Presence on the Internet involves dealing with an ever-shifting landscape. New technologies emerge while others wither away. Protocols rise and fall. Traffic patterns change. 10 years ago, the file transfer protocol (FTP) accounted for most Internet traffic. Today, most Internet traffic is predominantly HyperText Transfer Protocol (HTTP). This is so strong, in fact, that most people mistake the World Wide Web to be THE Internet, while in actuality it is only a subset of it.
This is because today, almost all of the average user’s interaction with the Internet is through a browser. Even the entry point of email has become, for many, through webmail. The Web 2.0 trend only makes the reliance on HTTP even more predominant.
As technologies evolve and change, so do hacking attack methods. The proliferation of the Web as the medium of choice for communication means hackers concentrate their efforts there. Network firewalls, which were once constructed to block dangerous protocols, particularly remote procedure calls (which enable programs to communicate), now find themselves helpless as these same protocols reemerge, encapsulated inside HTTP. This opens up new avenues to explore and exploit. HTTP, once merely used for text, is now a generic protocol that can transfer anything – of course text and images, but also complicated AJAX-based Web 2.0 transactions, containing sensitive data such as credit cards or other financial and personal information.
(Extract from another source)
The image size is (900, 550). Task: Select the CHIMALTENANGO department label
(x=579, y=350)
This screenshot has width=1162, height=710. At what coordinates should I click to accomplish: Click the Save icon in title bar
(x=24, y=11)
The evolution of the Web medium, and the escalation in attacks, calls for different methods of defense. A traditional network firewall cannot perform the deep inspection of traffic that is now necessary. This has been capitalized upon by hackers – the amount of new HTTP-borne attacks uncovered virtually every day is staggering. From their hiding places and through distributed networks of zombies and infected proxies, hackers unleash a spate of attacks that leave no Web server untouched in their quest to infiltrate, exploit and extort.
The average website is targeted anywhere from twice to 200 times a day by miscellaneous worms and crawlers that attempt a slew of diverse attacks – some for well known exploits, others for recently discovered, and as a result unpatched, faults. Since these attacks are automated, their numbers only grow, and the attackers never tire. And the network firewalls remain inert. Traditional firewalls are really only effective to cover the third and fourth of the seven layers in what computer experts call “The OSI network model” for communication (see figure below). These are the layers dealing with establishing the network channel for communication. The content of the communication remains uninspected. This is much like knowing about a phone call – but not being able to listen in.
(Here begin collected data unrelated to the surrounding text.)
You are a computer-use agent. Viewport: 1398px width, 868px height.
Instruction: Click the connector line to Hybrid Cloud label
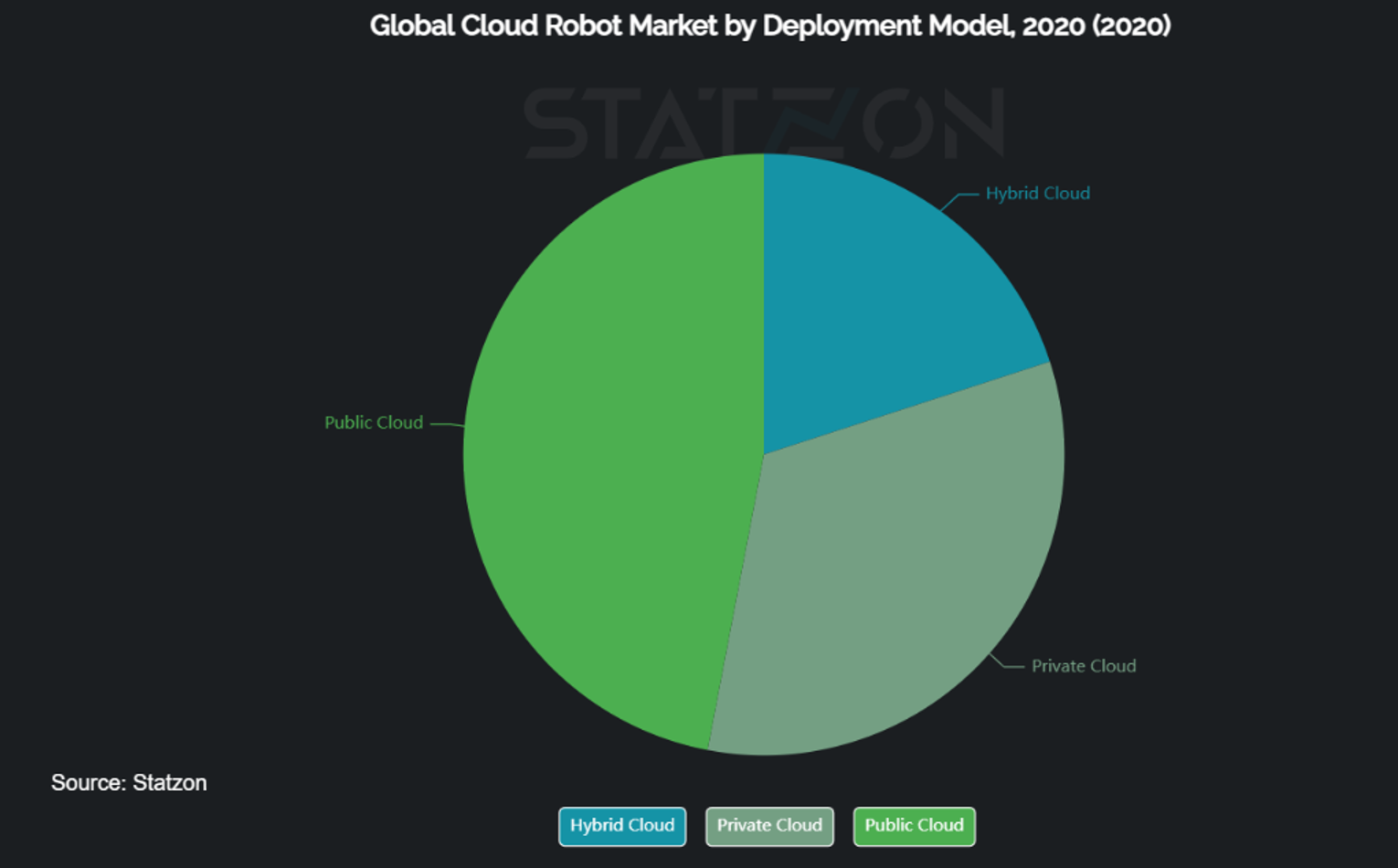point(958,197)
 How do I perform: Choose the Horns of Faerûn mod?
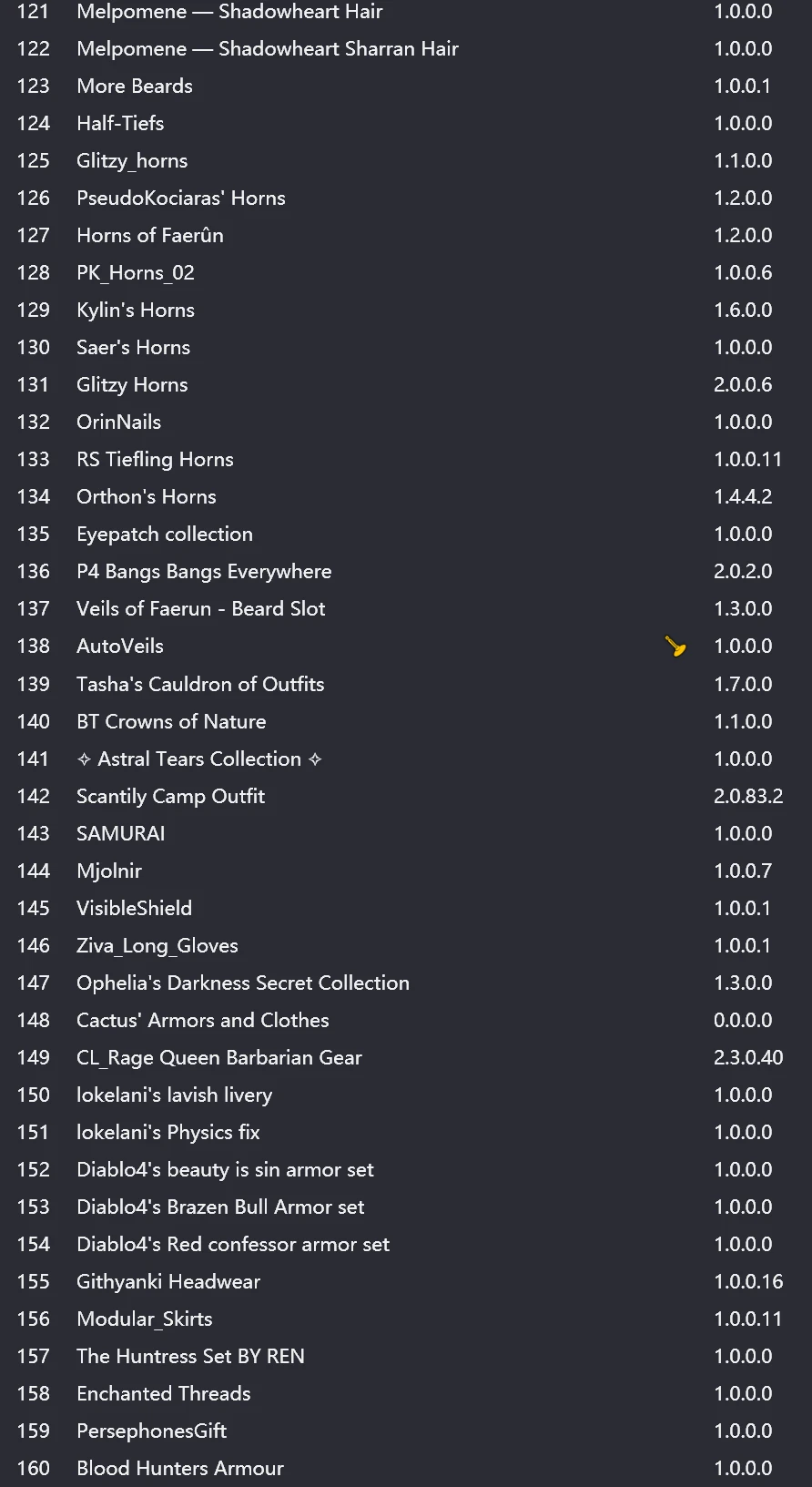[150, 235]
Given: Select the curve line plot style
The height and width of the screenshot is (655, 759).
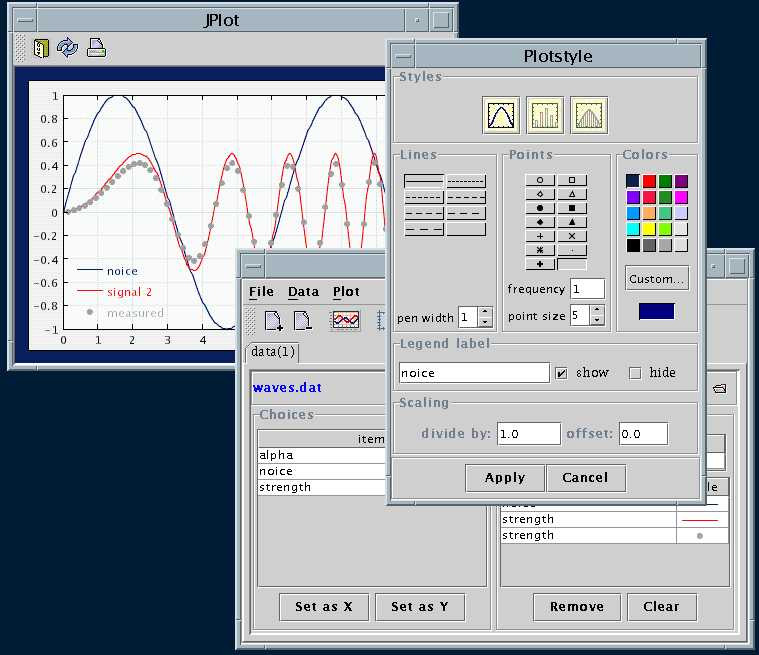Looking at the screenshot, I should pyautogui.click(x=501, y=115).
Figure 1: The OSI Network Model
A transitionary solution lies in the HTTP-sensitive firewall appliance, often provided as extra functionality in today’s high-end firewall solutions, or sold separately as a dedicated appliance. This approach is a much needed step in the right direction, climbing up the network layer and applying stronger, more intelligent rule bases on inspected traffic. An appliance, however, is still a “bump in the wire” – a middle man, and may inadvertently introduce bottlenecks or be challenged by the encrypted sessions which make up a considerable portion of today’s Web traffic.
A Web Application Firewall (a.k.a. WAF), by contrast, is like placing an eavesdropping agent right next to the Web server itself – a literal “bump in the stack”. It hears what the server hears, and has final say on what it says. It serves as a two-way filter: able to prevent offending requests from reaching the Web server while, in parallel, sifting through the responses provided by the Web server, to weed out sensitive or personally identifiable information. The WAF thus serves to not only defend against attacks, but also to mitigate the potential for information leakage. The immediate proximity to the server means it is the last stop in information flow – right before the request must be served, but well after precursor steps such as encryption and fragmentation. Whereas these and other complications at the packet level pose a significant, often insurmountable challenge to network firewalls, the WAF remains blissfully oblivious to these complications, and is free to focus on what it understands so well – application level security.
Unfortunately, adoption of application layer security solutions by the industry has left much to be desired. Any number of valid reasons might be postulated - hardware-based solutions can be prohibitively expensive, early solutions didn’t work very well, ongoing maintenance of some technologies is time-consuming and complex, knowledge of Web application security is not widespread, and others. But the longer websites go unprotected, the more damage will be caused by malicious hackers with free reign. Considering the almost daily increase in the frequency and sophistication of attacks attempting to penetrate the application layer, there has never been a better or more necessary time to invest in protecting Web assets than right now.
Certain bodies, most notably the Payment Card Industry, now mandate Web application security as a central component in compliance requirements. Most businesses, however, remain oblivious to the threat. Fifteen years ago network firewalls were considered rare birds, and now have become ubiquitous all the way to the desktop. Soon a time will come when WAFs are considered just as mandatory. Let’s hope that by then it will not be too late for the millions of websites who are left unprotected today.